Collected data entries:
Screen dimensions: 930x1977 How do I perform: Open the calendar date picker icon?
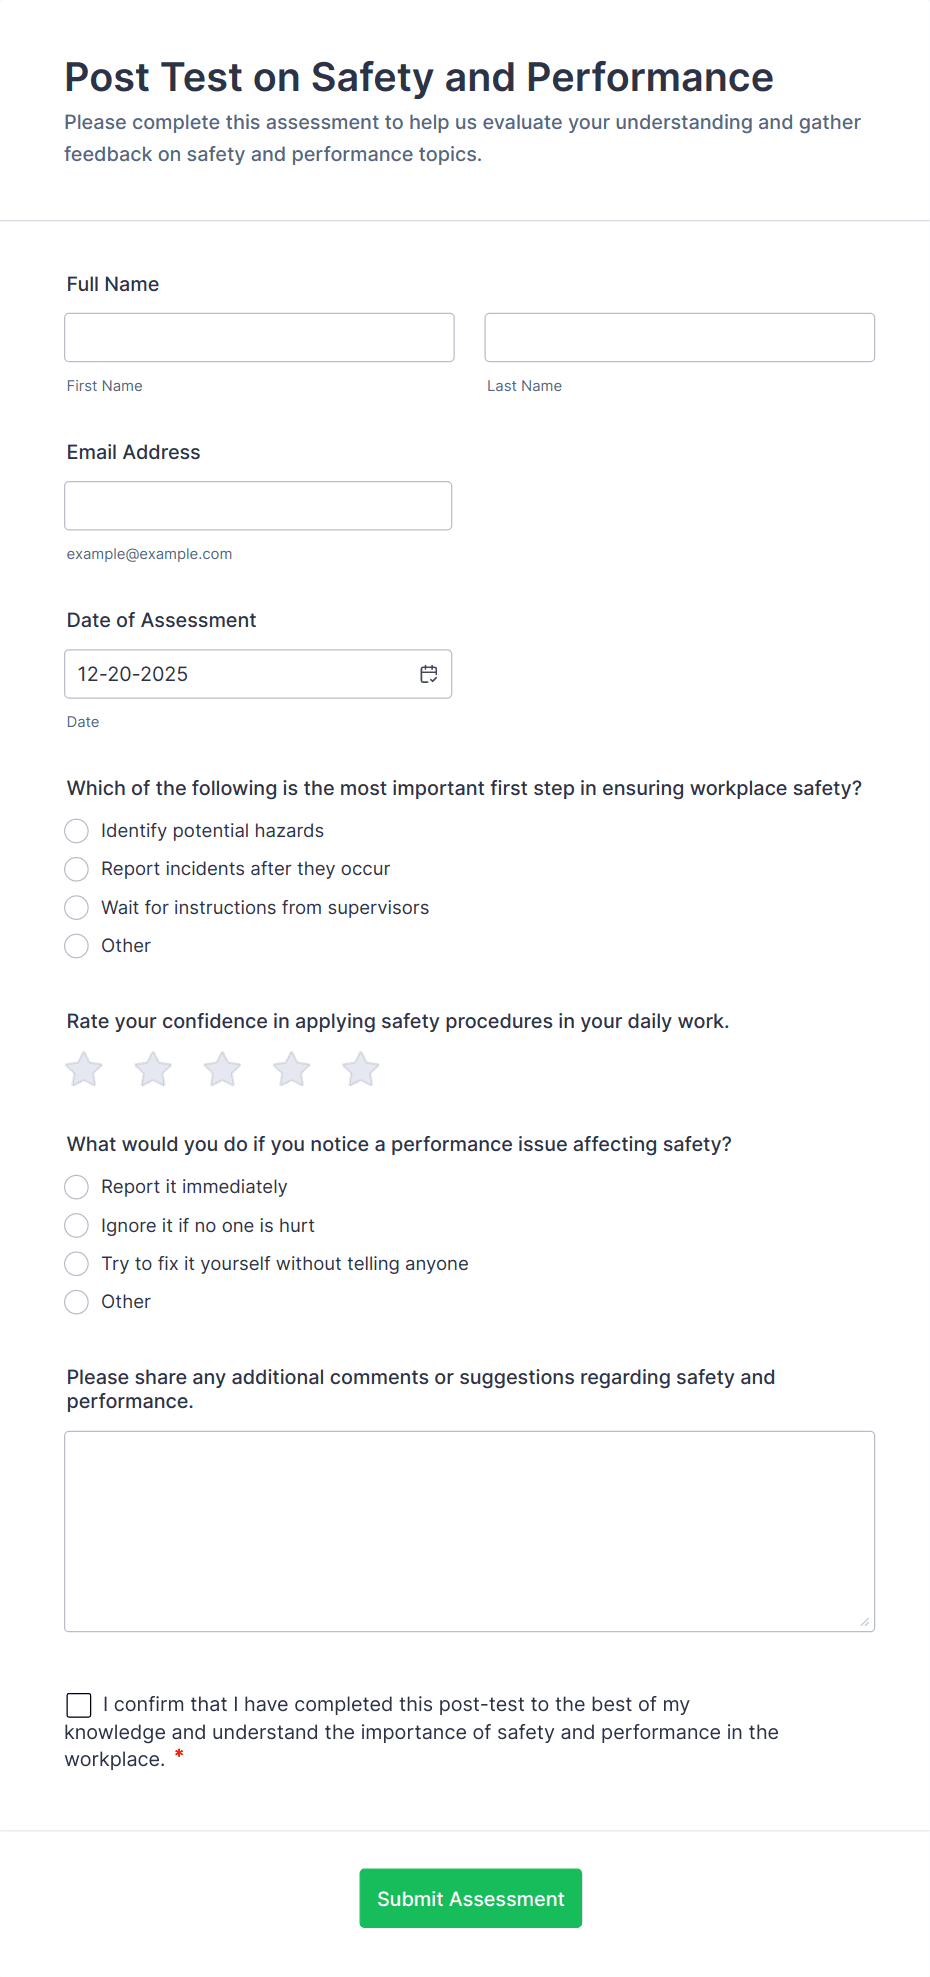pyautogui.click(x=428, y=673)
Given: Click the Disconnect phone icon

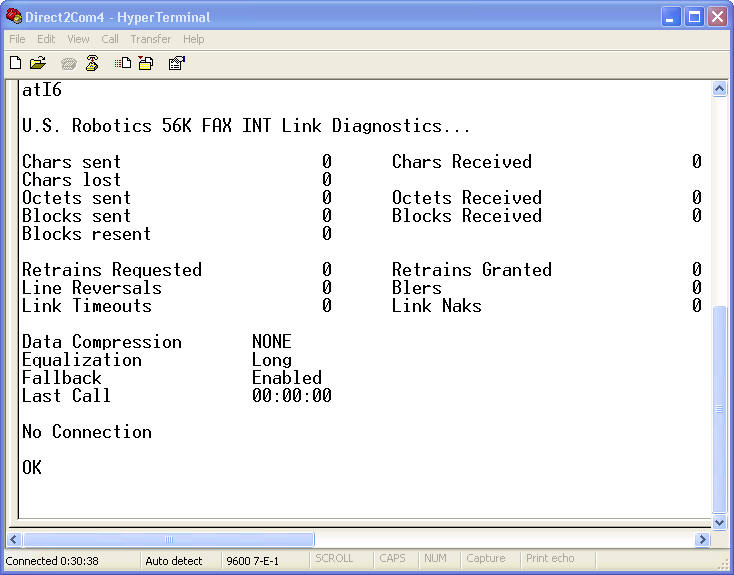Looking at the screenshot, I should pos(92,63).
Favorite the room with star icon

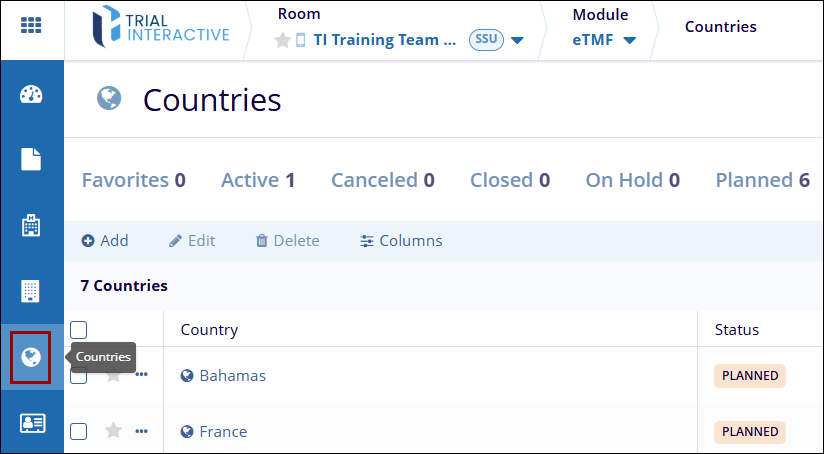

Exercise description: Apart from the pictures, set down all the entries above exactly.

Reply to the exercise:
Screen dimensions: 930x1977 How do I perform: Open the calendar date picker icon?
pyautogui.click(x=428, y=673)
Given: Click the Disconnect phone icon

Looking at the screenshot, I should pos(92,63).
Favorite the room with star icon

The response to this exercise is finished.